Whenever a line of the entries below holds the string "Firmware", copy that line and return it.

## THE DATA

=-=-=-=-=

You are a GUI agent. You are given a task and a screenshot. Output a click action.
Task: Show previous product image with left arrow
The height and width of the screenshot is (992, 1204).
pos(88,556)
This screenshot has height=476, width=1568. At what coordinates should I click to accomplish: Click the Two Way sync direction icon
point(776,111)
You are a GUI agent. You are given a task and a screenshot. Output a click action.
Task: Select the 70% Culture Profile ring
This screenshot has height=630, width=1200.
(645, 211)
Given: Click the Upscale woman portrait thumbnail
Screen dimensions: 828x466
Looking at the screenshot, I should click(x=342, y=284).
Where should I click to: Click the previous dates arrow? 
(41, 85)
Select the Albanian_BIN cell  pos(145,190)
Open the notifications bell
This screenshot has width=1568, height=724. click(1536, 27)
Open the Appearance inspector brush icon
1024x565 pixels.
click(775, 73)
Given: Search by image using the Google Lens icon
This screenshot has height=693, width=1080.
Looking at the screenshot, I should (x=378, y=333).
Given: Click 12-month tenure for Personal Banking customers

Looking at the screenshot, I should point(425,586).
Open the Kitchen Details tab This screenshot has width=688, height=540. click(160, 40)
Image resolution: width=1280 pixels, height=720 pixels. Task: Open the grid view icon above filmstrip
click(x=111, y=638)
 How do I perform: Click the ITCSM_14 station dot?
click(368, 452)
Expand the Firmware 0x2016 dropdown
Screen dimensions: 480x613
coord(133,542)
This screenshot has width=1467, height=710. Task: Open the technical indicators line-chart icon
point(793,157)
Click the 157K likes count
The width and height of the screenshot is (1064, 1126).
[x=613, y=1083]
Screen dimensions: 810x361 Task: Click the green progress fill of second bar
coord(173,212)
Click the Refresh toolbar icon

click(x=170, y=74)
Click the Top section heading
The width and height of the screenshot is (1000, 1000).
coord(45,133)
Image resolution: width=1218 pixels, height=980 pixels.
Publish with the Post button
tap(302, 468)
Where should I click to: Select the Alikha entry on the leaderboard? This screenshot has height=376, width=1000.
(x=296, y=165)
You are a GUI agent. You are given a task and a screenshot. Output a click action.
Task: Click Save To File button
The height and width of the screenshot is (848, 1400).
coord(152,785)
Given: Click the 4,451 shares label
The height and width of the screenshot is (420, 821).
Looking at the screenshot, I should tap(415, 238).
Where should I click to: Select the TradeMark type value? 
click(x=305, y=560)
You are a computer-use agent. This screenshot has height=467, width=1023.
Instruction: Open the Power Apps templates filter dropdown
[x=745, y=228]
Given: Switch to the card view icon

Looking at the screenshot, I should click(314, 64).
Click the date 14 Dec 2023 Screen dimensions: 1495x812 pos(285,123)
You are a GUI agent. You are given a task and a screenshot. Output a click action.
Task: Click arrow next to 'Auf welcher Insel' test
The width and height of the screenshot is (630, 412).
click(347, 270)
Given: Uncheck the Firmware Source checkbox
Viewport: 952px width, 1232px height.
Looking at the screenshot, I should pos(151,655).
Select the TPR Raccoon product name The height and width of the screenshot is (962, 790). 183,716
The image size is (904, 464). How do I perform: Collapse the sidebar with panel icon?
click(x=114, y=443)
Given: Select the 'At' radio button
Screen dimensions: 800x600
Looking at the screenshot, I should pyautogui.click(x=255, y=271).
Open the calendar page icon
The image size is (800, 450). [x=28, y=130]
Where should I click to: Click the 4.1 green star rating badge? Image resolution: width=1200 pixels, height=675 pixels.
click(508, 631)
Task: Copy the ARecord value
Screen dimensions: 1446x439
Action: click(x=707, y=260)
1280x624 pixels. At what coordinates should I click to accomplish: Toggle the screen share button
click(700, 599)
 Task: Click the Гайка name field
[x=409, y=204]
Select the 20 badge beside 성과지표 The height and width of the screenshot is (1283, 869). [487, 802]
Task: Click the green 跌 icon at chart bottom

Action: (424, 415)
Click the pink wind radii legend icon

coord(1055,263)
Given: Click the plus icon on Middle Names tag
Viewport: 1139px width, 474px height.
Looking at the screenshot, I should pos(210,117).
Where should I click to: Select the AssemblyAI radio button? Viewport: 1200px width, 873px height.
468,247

=-=-=-=-=

## YOUR RESPONSE
Expand the Firmware 0x2016 dropdown
Given: Uncheck the Firmware Source checkbox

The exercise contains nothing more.